Cada jornada electoral en mi familia celebrábamos nuestra particular fiesta de la democracia. Nos levantábamos a eso de las 8 con nuestras papeletas ya preparadas, íbamos a desayunar al bar que estaba cercano a nuestro colegio y no más tarde de las 10 ya habíamos depositado nuestro voto. Volvíamos a casa satisfechos por el deber cumplido e ilusionados por seguir durante el día los sondeos de los distintos medios.

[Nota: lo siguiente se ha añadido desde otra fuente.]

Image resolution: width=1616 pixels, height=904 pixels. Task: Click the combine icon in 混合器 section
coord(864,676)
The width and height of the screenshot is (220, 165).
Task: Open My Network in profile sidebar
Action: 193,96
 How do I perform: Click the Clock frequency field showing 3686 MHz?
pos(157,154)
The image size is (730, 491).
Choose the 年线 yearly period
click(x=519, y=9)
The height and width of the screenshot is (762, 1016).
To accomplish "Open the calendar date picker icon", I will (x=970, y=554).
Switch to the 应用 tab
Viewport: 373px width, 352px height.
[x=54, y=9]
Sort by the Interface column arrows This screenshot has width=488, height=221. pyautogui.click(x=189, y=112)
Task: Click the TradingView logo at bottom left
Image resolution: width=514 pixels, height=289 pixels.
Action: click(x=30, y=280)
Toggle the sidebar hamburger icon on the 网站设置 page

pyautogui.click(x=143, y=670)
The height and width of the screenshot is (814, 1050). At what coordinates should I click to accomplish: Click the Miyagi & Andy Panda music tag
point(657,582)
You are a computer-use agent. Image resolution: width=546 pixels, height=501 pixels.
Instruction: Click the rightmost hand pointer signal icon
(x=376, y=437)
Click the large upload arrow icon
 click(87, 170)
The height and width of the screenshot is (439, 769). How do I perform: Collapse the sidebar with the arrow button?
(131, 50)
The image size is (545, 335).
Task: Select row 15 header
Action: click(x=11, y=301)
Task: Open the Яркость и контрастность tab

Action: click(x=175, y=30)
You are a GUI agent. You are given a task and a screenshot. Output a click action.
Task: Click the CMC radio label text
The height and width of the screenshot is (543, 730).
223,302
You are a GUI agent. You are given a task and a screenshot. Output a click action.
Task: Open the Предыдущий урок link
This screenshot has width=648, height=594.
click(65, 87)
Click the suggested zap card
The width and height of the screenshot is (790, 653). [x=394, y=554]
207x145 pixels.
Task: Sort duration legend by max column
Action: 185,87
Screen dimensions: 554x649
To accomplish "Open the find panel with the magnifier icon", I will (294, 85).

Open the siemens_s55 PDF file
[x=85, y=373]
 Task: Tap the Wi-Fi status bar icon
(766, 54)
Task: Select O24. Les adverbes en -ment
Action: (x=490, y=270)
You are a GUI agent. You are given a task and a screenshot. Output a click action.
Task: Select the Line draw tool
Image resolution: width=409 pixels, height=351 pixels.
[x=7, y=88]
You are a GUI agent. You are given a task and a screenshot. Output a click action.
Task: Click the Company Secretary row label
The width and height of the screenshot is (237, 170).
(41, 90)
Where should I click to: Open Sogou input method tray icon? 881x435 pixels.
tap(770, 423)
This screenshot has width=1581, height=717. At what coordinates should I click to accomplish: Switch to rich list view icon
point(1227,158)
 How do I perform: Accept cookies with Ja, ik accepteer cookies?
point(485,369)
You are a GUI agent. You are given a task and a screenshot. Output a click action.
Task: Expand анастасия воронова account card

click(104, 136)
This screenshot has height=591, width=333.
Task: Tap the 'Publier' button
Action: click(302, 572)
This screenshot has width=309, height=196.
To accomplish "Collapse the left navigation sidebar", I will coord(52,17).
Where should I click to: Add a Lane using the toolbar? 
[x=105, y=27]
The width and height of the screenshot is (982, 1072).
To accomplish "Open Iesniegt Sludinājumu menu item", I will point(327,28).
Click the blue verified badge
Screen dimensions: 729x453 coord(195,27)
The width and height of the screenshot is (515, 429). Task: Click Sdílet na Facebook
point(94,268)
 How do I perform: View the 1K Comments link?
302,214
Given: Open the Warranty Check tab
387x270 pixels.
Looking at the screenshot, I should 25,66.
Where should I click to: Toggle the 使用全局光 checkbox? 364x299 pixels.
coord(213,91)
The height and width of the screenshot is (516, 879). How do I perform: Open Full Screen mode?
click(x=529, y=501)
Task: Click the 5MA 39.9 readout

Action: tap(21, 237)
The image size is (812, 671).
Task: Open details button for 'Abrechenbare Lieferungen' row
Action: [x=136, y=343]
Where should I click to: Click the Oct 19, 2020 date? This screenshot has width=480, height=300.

Mis padres, de aquella generación que no conocía lo que era votar, siguen con su ritual cada domingo electoral. Yo, en cambio, de esa generación desilusionada con la clase política, he roto con la tradición de continuar con su legado. Lo que antes vivía como un derecho que ejercer gustosa, hoy lo afronto como un puro trámite que realizar, más que por sentirme partícipe de algo, por dignificar la lucha de aquellos que como mis padres quisieron en su día un cambio de sistema.

No he perdido la fe en la democracia, pero sí he perdido la fe en nuestro electorado. El inmovilismo y la falta de capacidad de autocrítica nos está hundiendo en un pozo bipartidista del que demográficamente no podemos salir. No alcanzo a saber ni comprender si esto atiende al nivel educativo, social o económico de nosotros los votantes (mayoritariamente envejecidos), lo que si acuso aquí es la falta de madurez democrática.

Nos hemos llevado 40 años de miedo, de abusos, de creer a pie juntillas lo que nos contaban y concebirlo como una realidad única e inalterable. Aun hoy muchos no hemos sabido quitarnos ese yugo del miedo al cambio, del temor a reconstruir un sistema que heredamos como un ente artificial y que hace años sabemos que ya no funciona tal y como lo concibieron para nosotros.

Lo más paradójico es que aquella generación que luchó contra lo que se imponía hoy se ha cambiado al lado impositor, perpetuando con su voto del miedo un sistema corrupto hasta las trancas al que difícilmente podemos salvar de su autodestrucción.

Por eso, mañana me levantaré a la hora que me pida el cuerpo e iré al colegio electoral sin papeleta preparada, pero con dos ideas claras: la primera, que no se puede seguir siendo cómplice de la mafia que nos gobierna; y la segunda, que no habrá cambio posible si no evoluciona nuestra forma de pensar. Y esto es vital para impulsar la revolución social que tanto necesita este país.